# Work to be completed
Pull out every line of the records below that contains the string "Identify", matching case exactly.

# Stored data entries
________________
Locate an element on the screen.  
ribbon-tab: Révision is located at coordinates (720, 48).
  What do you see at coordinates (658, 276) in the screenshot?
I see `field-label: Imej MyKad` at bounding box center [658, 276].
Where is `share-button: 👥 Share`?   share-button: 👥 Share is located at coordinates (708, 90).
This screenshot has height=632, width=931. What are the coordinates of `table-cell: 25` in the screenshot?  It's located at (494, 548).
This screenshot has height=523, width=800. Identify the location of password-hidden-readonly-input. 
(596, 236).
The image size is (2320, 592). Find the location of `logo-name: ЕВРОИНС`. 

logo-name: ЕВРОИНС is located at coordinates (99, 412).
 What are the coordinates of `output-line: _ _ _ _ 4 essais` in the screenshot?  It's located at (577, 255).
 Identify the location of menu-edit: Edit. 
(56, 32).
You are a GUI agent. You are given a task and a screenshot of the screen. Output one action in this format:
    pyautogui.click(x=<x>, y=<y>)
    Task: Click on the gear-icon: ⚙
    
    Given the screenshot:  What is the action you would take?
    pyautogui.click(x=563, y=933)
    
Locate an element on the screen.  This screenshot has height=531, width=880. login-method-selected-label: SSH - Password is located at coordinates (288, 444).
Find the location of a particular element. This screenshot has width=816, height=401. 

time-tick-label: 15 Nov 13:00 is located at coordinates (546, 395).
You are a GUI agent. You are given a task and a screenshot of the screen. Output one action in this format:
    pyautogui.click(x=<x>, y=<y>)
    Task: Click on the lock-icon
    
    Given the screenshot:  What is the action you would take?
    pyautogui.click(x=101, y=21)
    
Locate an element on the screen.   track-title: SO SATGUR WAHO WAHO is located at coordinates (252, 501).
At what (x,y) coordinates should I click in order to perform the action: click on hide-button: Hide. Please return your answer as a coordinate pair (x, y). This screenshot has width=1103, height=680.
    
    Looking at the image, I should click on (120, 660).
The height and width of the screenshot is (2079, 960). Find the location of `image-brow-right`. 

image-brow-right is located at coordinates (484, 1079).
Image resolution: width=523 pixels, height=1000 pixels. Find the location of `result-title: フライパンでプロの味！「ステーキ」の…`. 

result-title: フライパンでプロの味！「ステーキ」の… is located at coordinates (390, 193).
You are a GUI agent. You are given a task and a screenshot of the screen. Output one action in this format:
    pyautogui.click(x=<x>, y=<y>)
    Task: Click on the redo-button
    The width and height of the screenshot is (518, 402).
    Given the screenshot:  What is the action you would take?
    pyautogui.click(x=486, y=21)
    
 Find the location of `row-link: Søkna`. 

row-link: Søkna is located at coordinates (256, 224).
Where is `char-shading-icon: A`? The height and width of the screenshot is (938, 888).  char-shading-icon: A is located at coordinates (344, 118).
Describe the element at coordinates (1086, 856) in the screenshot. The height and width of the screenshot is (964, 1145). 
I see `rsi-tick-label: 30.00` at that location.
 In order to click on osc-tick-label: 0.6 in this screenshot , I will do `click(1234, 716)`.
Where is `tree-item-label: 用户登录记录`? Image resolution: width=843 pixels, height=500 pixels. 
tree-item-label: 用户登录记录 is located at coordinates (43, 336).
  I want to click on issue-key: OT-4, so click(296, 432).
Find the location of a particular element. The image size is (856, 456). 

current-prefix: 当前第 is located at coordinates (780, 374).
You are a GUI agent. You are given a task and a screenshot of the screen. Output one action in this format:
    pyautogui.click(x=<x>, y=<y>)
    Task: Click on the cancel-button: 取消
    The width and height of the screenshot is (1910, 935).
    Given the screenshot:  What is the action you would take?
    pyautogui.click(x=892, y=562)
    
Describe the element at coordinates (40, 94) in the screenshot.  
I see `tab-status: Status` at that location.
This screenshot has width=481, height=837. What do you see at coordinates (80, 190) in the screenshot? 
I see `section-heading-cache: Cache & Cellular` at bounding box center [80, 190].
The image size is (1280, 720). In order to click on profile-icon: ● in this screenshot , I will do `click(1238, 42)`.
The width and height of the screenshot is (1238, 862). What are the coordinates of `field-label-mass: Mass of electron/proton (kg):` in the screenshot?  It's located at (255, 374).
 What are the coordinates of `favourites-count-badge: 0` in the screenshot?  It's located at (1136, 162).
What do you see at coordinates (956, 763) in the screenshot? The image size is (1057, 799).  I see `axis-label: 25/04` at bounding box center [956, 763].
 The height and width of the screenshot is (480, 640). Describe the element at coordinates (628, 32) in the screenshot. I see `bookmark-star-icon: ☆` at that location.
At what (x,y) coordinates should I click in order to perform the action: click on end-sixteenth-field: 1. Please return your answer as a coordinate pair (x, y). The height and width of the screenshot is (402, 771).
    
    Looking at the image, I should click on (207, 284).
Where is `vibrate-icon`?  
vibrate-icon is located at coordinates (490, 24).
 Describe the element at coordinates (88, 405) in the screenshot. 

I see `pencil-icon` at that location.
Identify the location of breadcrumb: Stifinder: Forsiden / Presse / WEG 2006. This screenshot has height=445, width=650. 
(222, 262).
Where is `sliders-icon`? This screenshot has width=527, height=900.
________________
# Solution
This screenshot has height=523, width=800. Identify the location of password-hidden-readonly-input. 
 Identify the location of menu-edit: Edit. 
Identify the location of breadcrumb: Stifinder: Forsiden / Presse / WEG 2006. This screenshot has height=445, width=650. 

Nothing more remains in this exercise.